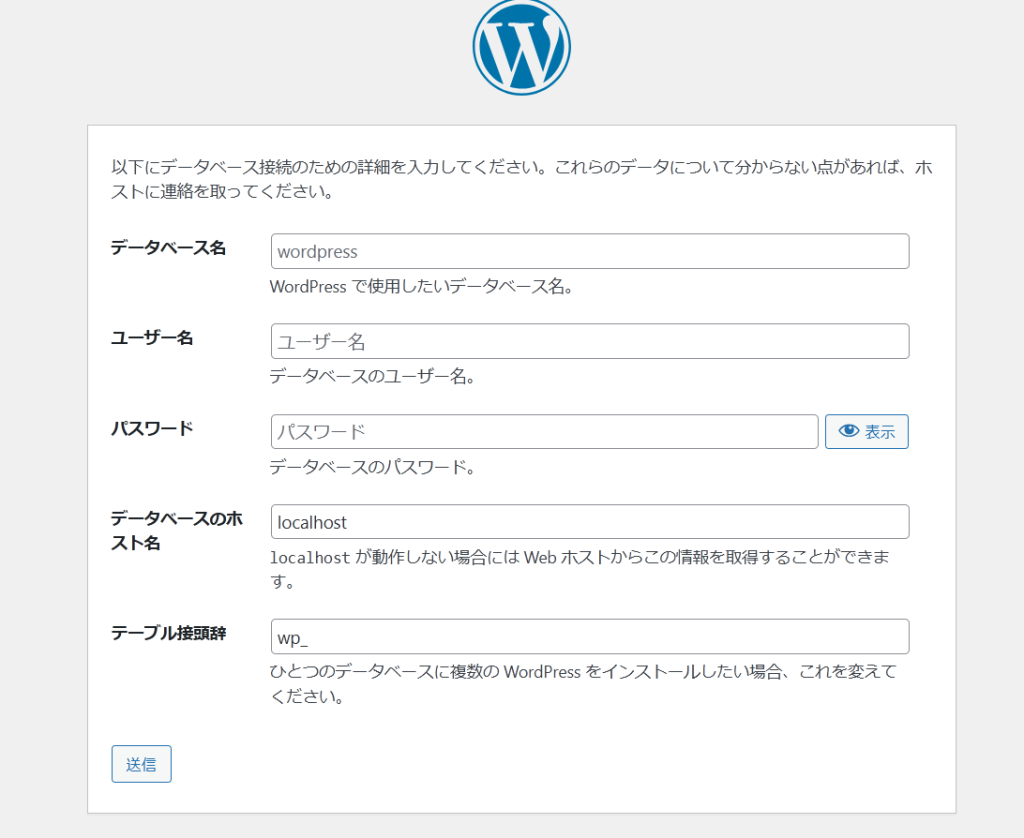
Task: Click the テーブル接頭辞 label
Action: [x=168, y=633]
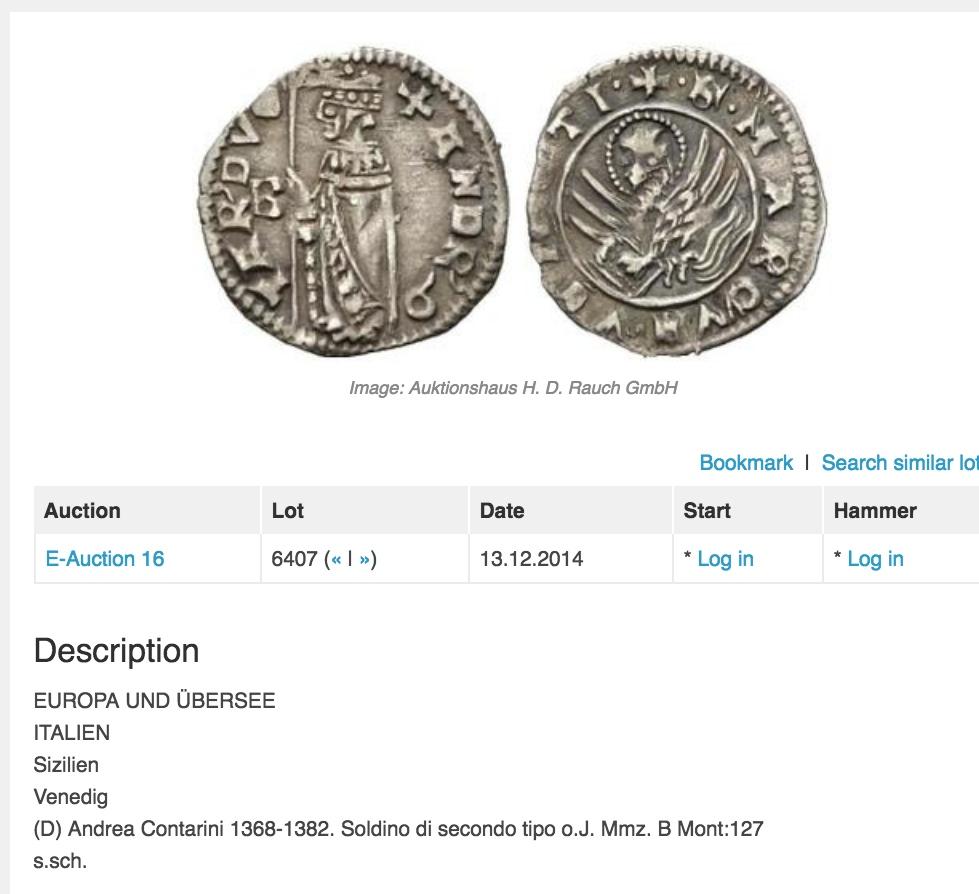Click the Hammer column header
This screenshot has height=894, width=979.
[875, 511]
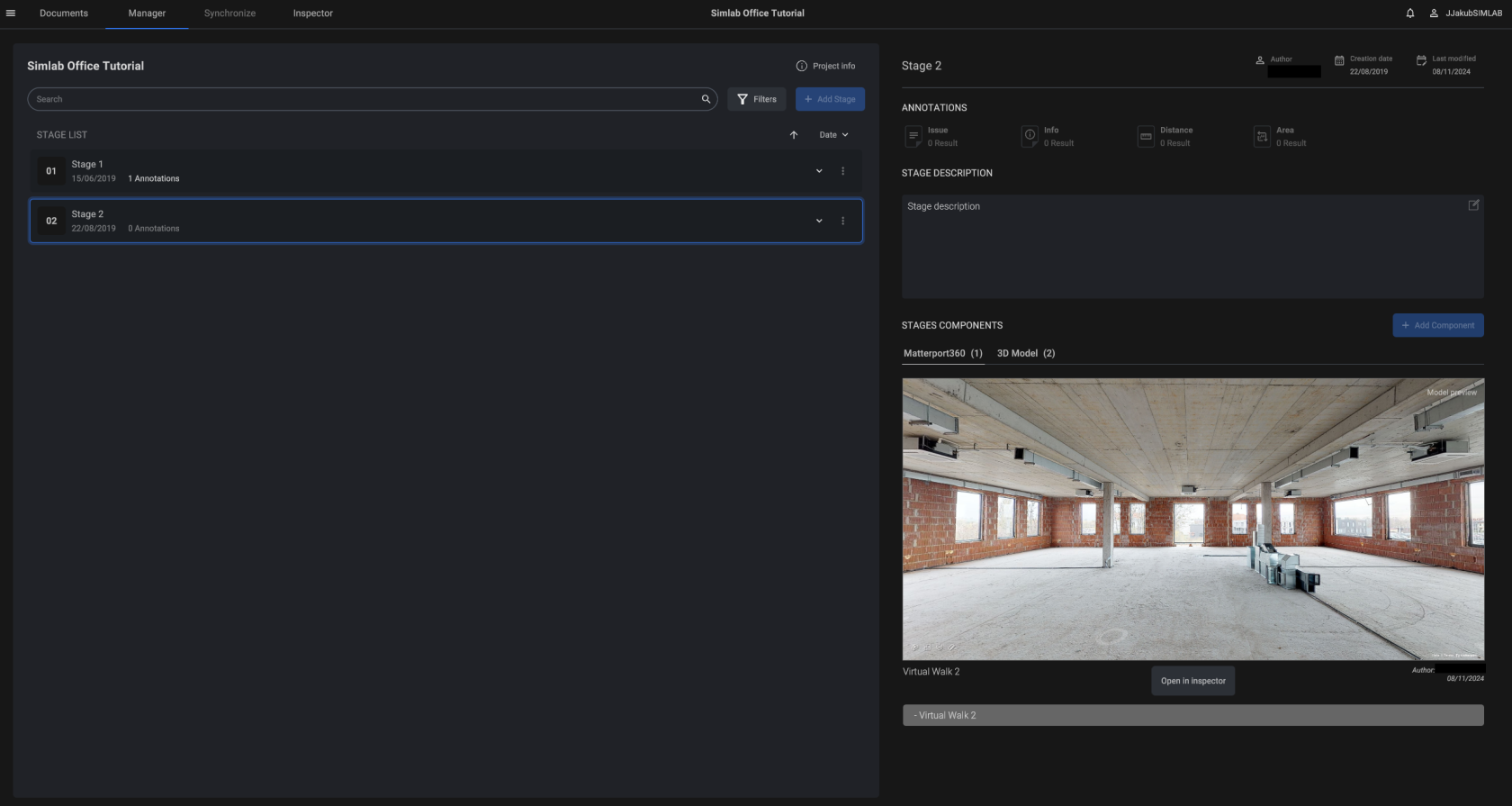
Task: Click into the stage Search field
Action: click(x=360, y=99)
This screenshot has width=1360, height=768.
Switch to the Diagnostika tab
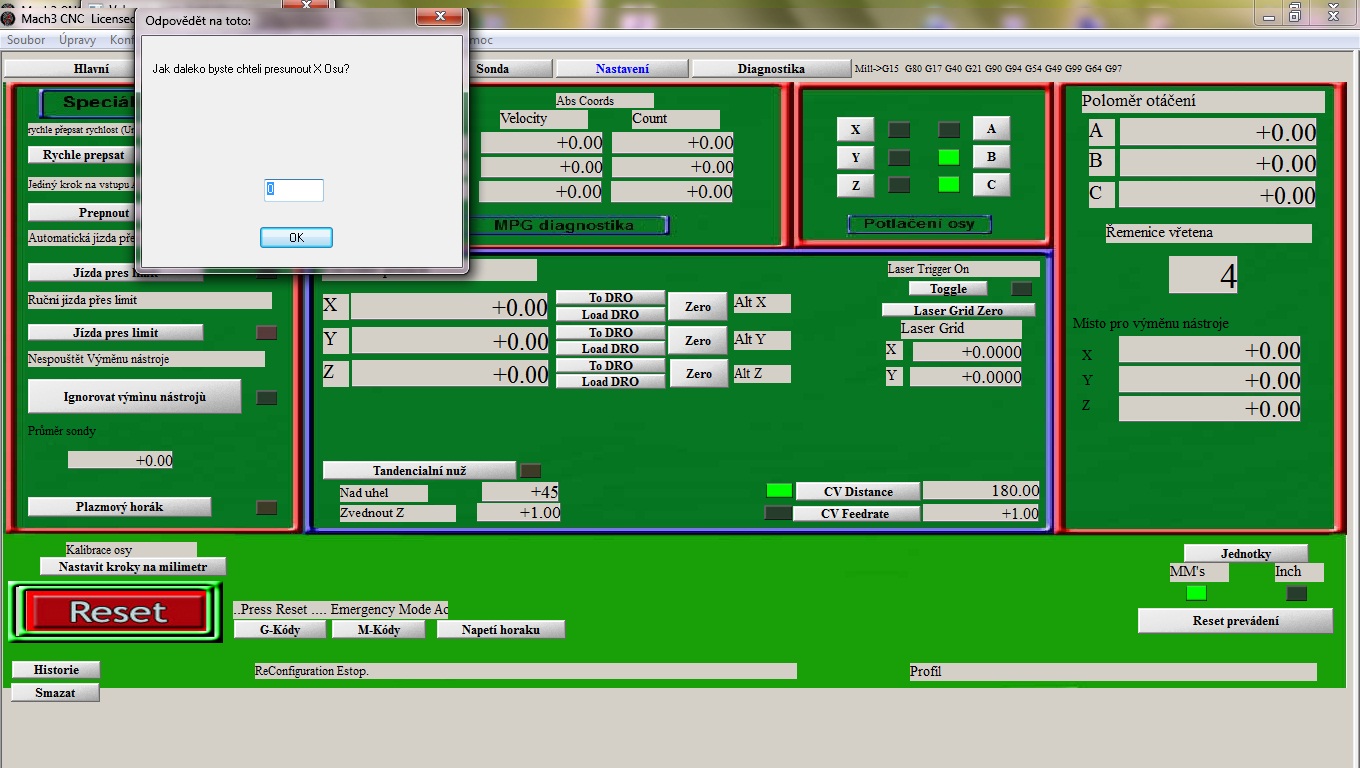coord(770,69)
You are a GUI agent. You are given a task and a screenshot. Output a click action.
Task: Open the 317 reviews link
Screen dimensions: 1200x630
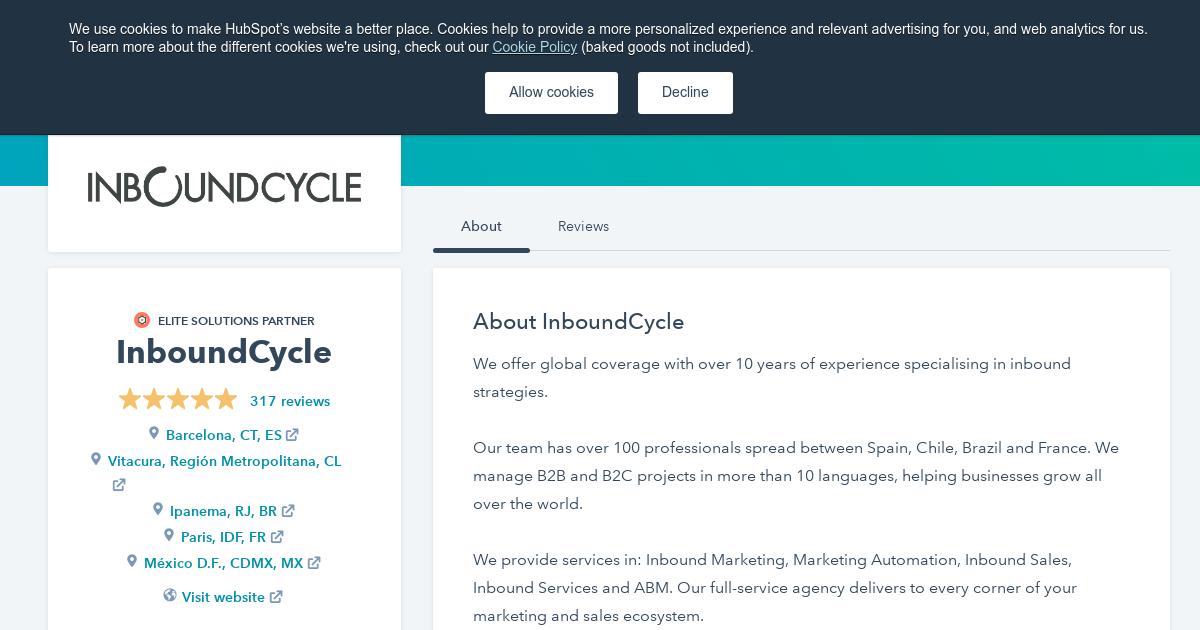point(290,400)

** Assignment **
Set down exactly, and only, the lines from the one holding "This screenshot has width=1360, height=768." to the end of the records above, leaving every picture out.

** Exercise response **
This screenshot has width=1360, height=768.
Switch to the Diagnostika tab
coord(770,69)
You are a GUI agent. You are given a task and a screenshot. Output a click action.
Task: Open the 317 reviews link
Screen dimensions: 1200x630
point(290,400)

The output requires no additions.